Uno de los integrantes de la parroquia leyó un poema que describía lo que ha sido este tiempo de espera, la historia del nuevo templo, y lo que significa para el vecindario. Luego, el arquitecto explicó el sentido de las formas, y de cómo la construcción representa a una gran Medalla Milagrosa rodeada por 50 rayos de luz, que entran desde la aurora hasta el atardecer, emulando los 50 avemarías del Santo Rosario. Los mosaicos del Vía Crucis fueron elaborados en un taller por fieles de la comunidad. El Cristo resucitado que preside el presbiterio, es obra del artista Osvaldo Peña.
El Arzobispo de Santiago recibió las llaves de la puerta principal de la Iglesia, y acompañado por los dos vicarios generales de la arquidiócesis de Santiago, padre Héctor Gallardo y padre Rodrigo Tupper; además del Vicario de la Zona Oeste, padre Galo Fernández, golpeó con su báculo tres veces la madera, abriendo de par en par la entada principal, mientras los cientos de fieles aplaudían y se agolpaban para entrar a la parroquia.
La misa
Al comienzo de la eucaristía, que presidió monseñor Ezzati y que fue concelebrada por más de 20 sacerdotes, el Pastor de la Iglesia de Santiago, y los dos vicarios generales, asperjaron con agua bendita a los fieles, muros, y altar del nuevo templo, “aceptemos el agua purificadora”, dijo el Arzobispo.

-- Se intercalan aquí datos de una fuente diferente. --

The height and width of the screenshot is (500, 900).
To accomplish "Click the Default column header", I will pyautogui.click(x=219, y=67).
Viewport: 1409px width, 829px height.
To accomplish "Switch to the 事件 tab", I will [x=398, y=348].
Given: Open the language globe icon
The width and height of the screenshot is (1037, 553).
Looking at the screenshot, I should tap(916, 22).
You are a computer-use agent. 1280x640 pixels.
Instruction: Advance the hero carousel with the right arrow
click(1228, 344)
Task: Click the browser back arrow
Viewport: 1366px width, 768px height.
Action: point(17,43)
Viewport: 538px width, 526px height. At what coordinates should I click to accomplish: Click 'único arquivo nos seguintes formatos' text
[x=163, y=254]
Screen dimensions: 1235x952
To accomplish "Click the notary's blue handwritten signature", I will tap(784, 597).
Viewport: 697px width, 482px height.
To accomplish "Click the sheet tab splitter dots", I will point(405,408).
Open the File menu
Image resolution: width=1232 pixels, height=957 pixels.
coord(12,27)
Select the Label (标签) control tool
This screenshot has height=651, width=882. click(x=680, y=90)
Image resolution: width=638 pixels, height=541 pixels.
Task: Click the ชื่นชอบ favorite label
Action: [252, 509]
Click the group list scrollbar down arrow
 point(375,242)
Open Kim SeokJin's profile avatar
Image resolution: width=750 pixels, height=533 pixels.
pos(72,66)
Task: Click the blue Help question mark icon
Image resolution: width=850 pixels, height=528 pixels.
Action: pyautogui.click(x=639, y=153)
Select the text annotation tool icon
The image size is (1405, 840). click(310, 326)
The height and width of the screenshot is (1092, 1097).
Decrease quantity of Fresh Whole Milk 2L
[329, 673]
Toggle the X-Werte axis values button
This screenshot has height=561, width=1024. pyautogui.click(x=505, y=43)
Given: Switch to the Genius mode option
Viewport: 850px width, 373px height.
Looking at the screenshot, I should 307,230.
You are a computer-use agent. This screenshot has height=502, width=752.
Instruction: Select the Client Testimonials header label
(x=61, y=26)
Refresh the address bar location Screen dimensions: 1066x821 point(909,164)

“En el Iglesia siempre, sea cual sea nuestra historia, podemos encontrar misericordia, ternura, paz, reconciliación, puertas abiertas, porque Dios quiere que cada uno de nosotros encuentre en Él el corazón abierto, como esos brazos que el Padre ofrece al Hijo Pródigo”, dijo monseñor Ezzati al comienzo de su homilía, y agregó: “El altar, que representa a Jesucristo, es el centro de este templo, aquí se celebraran los divinos misterios, a partir del día de hoy, cada día, cada domingo, la comunidad cristina podrá encontrarse alrededor de este altar para celebrar el misterio del amor de Diosa manifestado en el sacrificio de su Hijo Jesús”.
Bajo el altar se colocó una gota de sangre del Papa Juan Pablo II, siguiendo con la tradición de poner una reliquia de un Santo cada vez que se consagra un nuevo presbiterio. El Arzobispo ungió el altar esparciendo el óleo santo, también fueron ungidos los muros del templo, consolidando de esa manera la dedicación del edificio para el culto de la fe cristiana. De ahí se incensó la Iglesia y a los fieles que participaban de la misa, porque cada creyente es un altar espiritual.
Cuando estaba ungido el presbiterio para preparar sobre él el banquete del Señor. Una familia de la comunidad presentó el pan y vino, junto a ellos un grupo de mujeres presentó un gran Rosario Misionero. Al final de la eucaristía una niña de la parroquia firmó el decreto junto Arzobispo de Santiago en representación de la comunidad. Los fieles regalaron una casulla al párroco de Nuestra Señora de la Medalla Milagrosa, padre Eugenio de la Fuente.